====== Data provided ======

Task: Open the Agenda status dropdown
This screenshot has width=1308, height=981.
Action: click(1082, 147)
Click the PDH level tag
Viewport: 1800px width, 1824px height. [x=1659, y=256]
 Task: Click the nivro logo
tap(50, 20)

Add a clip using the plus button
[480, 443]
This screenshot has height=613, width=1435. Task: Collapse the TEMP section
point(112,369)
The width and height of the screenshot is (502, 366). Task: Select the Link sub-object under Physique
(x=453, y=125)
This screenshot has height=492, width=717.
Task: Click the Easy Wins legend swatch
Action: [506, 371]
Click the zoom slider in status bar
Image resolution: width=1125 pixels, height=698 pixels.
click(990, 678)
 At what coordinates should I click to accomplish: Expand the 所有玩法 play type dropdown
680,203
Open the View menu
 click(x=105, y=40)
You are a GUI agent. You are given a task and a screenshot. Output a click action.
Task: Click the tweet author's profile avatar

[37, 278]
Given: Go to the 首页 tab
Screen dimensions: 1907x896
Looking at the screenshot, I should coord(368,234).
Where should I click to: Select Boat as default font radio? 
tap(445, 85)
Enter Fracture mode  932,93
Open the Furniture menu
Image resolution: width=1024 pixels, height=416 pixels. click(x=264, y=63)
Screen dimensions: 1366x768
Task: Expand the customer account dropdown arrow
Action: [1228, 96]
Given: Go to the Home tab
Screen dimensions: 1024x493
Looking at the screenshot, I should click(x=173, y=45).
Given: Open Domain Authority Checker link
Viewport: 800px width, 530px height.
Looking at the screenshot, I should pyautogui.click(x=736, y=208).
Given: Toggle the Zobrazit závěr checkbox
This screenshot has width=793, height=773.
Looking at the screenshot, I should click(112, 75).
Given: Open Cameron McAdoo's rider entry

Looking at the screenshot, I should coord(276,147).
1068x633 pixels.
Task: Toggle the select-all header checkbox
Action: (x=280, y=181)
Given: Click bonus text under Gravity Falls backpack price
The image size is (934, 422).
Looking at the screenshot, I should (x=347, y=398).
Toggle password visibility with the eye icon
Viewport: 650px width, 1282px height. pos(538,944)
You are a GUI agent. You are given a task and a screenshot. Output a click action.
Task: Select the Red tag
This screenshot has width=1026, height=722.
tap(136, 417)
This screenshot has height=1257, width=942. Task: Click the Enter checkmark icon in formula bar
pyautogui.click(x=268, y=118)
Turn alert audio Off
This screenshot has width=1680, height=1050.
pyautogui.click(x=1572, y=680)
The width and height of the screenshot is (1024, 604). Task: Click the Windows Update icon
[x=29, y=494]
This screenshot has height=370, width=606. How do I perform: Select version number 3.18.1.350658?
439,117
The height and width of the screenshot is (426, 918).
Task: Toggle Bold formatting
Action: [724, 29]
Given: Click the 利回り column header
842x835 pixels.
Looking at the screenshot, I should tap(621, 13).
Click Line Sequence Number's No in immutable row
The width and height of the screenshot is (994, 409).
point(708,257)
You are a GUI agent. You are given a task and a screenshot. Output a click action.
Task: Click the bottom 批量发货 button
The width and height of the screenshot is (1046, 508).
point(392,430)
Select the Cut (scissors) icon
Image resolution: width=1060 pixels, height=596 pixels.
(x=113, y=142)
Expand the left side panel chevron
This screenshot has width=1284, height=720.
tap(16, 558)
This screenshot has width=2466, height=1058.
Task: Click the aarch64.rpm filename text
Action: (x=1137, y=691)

======

* **What needs to be done**
Retype the lines beginning at the one containing "Task: Click the bottom 批量发货 button" and ending at the final line of the material, both included.

* **Result of this exercise**
Task: Click the bottom 批量发货 button
The width and height of the screenshot is (1046, 508).
point(392,430)
Select the Cut (scissors) icon
Image resolution: width=1060 pixels, height=596 pixels.
(x=113, y=142)
Expand the left side panel chevron
This screenshot has width=1284, height=720.
tap(16, 558)
This screenshot has width=2466, height=1058.
Task: Click the aarch64.rpm filename text
Action: (x=1137, y=691)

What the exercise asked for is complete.